1. L’objet de la recherche 27

1.2. L’interprétation

De notre point de vue, l’interlocuteur ne « comprend » pas, il interprète. Étymologiquement, comprendre, c’est « prendre avec soi », « faire sien », « s’approprier » ; ce terme implique un sens déjà là, contenu dans l’énoncé, que l’interlocuteur prendrait avec lui ; il correspond à une conception internaliste et immanente du sens et de l’énoncé. Étymologiquement, interpréter, c’est « prendre tel ou tel sens »21, soit choisir un sens parmi plusieurs ; ce terme est préférable parce qu’il correspond à une conception constructiviste du sens (cf. 3.1.1. p. 107) : il n’enferme pas l’interlocuteur dans une subordination au locuteur.

Cette section sera consacrée au premier rôle de l’interlocuteur/interprétant, l’interprétation.

Nous désignons par ce terme le processus par lequel l’interprétant aboutit à une hypothèse interprétative (un sens qu’il a sélectionné)22.

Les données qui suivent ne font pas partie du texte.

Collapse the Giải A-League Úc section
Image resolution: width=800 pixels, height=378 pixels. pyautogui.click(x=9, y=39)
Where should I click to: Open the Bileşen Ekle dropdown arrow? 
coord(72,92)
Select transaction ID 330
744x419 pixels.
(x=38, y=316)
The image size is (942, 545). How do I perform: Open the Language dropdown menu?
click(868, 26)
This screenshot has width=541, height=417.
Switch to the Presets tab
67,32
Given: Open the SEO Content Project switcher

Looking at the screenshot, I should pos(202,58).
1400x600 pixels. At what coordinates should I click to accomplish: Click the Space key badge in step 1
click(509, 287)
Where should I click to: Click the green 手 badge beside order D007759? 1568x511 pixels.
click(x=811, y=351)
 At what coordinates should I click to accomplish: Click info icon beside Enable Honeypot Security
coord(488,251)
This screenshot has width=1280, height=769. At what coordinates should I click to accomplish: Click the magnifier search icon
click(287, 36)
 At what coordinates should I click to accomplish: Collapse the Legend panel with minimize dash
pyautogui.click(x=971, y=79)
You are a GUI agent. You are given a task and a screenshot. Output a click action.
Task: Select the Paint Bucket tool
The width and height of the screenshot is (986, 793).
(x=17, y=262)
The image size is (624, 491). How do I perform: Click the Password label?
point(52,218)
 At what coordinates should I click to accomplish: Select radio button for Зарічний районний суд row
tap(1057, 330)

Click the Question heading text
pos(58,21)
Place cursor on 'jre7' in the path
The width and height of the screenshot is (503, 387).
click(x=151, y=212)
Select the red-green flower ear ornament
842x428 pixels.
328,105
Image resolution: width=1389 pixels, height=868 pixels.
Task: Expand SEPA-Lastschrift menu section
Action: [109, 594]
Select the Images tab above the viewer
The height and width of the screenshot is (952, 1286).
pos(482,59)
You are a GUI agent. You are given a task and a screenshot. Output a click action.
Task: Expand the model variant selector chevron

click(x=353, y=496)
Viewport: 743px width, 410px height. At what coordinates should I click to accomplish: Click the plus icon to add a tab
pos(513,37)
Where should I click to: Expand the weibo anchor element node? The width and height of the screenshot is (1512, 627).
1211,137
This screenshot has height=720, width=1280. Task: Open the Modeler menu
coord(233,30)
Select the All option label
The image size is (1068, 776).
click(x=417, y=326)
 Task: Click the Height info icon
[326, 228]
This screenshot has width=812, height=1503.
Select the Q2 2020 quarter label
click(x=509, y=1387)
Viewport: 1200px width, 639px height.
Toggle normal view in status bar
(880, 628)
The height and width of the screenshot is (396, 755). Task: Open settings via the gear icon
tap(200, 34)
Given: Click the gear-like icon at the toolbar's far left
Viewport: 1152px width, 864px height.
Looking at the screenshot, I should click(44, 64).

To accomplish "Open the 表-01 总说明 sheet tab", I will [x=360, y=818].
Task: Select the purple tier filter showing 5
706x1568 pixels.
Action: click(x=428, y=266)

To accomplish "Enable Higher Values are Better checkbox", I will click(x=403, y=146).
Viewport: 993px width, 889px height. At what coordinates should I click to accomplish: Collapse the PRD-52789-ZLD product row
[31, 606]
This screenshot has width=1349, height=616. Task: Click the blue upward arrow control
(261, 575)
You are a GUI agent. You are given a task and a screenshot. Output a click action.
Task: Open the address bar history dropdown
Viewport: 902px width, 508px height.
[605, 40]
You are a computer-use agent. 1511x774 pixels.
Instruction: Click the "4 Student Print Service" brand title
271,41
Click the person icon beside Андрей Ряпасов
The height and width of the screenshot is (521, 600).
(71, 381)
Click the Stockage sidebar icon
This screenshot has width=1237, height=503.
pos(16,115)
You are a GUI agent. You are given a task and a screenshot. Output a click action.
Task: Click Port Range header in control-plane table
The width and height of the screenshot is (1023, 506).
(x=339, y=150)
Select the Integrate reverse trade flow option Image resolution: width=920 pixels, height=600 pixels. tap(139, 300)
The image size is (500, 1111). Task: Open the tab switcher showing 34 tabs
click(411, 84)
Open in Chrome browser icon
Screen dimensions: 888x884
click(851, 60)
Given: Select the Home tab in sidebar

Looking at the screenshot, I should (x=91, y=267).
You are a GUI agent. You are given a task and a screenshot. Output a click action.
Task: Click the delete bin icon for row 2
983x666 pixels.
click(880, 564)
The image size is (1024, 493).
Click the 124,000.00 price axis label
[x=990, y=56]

La posture constructiviste adoptée dans ce travail conduit à envisager le sens comme étant non pas communiqué par l’énoncé, mais communicable (1.2.1.). La communicabilité du sens permet aux interprétants de sélectionner un sens parmi les sens potentiels de l’objet de l’interprétation. L’interprétant peut procéder à une interprétation pour une multitude d’objets, résultant en des hypothèses interprétatives différentes (1.2.2.). L’interprétation est opérée selon des processus cognitifs complexes (1.2.3.), qui peuvent différer lorsqu’ils sont effectués dans une interaction en langue étrangère (1.2.4.). Par ailleurs, elle est affectée par plusieurs types de facteurs qui influencent la disposition de l’interprétant (1.2.5.). Enfin, l’interprétant évalue son hypothèse interprétative (1.2.6.) afin de réagir au mieux (1.3.).